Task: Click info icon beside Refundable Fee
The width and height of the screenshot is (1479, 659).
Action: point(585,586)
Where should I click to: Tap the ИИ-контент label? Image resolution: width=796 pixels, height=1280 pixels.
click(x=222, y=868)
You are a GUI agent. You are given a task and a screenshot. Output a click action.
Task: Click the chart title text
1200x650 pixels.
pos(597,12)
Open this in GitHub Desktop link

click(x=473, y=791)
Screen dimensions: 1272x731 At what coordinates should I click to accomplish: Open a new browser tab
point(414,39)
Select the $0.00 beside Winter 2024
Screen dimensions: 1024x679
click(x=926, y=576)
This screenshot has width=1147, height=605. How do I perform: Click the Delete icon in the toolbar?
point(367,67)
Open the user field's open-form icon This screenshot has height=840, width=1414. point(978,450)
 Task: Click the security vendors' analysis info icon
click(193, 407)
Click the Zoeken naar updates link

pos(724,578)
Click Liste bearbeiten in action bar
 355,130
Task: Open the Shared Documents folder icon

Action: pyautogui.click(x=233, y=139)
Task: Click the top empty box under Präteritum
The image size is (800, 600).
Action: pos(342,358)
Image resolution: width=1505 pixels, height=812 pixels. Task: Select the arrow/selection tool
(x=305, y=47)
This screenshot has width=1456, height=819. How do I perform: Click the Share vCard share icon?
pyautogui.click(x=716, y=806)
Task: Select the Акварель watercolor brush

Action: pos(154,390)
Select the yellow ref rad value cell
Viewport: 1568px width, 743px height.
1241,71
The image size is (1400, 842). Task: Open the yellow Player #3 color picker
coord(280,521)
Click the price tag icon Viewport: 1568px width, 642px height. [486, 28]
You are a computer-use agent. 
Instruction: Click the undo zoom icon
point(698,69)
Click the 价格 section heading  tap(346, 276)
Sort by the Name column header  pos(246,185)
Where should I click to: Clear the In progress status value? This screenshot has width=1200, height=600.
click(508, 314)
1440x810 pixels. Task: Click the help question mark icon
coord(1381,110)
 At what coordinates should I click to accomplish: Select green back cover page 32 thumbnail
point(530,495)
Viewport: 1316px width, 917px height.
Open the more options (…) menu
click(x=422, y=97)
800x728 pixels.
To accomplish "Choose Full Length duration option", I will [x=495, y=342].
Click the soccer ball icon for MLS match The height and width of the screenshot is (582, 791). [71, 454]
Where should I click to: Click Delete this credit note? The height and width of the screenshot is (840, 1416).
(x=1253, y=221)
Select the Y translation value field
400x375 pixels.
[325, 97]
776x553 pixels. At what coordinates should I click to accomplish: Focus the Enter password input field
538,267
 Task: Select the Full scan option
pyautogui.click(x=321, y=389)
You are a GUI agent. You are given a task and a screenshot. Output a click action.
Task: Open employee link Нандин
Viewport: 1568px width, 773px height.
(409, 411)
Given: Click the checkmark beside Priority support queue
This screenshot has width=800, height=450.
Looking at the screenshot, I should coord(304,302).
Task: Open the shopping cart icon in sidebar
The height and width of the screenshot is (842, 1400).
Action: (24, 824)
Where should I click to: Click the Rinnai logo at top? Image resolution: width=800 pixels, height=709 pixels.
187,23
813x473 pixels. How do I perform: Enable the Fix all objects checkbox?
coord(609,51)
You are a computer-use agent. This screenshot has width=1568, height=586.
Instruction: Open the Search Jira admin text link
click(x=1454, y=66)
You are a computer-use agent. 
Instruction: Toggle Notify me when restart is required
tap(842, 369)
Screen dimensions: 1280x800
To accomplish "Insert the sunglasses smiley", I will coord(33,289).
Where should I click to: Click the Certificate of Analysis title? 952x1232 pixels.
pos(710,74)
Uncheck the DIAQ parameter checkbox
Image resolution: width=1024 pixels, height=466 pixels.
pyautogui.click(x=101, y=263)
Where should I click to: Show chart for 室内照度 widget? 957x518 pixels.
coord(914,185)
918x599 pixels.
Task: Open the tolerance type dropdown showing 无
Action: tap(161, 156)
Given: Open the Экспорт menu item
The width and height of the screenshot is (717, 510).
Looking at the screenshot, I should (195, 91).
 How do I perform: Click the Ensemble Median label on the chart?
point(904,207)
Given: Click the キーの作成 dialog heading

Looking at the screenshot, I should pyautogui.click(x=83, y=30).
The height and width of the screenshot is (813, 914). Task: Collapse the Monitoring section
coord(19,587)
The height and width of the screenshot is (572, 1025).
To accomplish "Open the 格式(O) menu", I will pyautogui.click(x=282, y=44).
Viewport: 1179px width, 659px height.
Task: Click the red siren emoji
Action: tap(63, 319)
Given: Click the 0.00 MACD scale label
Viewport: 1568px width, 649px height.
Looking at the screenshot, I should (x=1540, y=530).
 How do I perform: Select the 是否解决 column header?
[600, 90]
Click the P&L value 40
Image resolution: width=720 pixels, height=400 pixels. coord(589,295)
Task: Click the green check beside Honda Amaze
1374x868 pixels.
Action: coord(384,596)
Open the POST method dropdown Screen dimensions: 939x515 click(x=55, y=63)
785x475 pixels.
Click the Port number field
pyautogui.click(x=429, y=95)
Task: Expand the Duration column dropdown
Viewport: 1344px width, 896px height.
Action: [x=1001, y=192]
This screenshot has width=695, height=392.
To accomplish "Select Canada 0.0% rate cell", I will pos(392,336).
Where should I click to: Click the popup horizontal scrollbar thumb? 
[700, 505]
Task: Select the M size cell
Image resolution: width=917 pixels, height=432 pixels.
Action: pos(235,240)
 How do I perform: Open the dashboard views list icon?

.....

- **Exercise directions**: Show the lines in the entries above that include the string "cell".

- **Response area**:
Select the yellow ref rad value cell
To accomplish "Select Canada 0.0% rate cell", I will pos(392,336).
Task: Select the M size cell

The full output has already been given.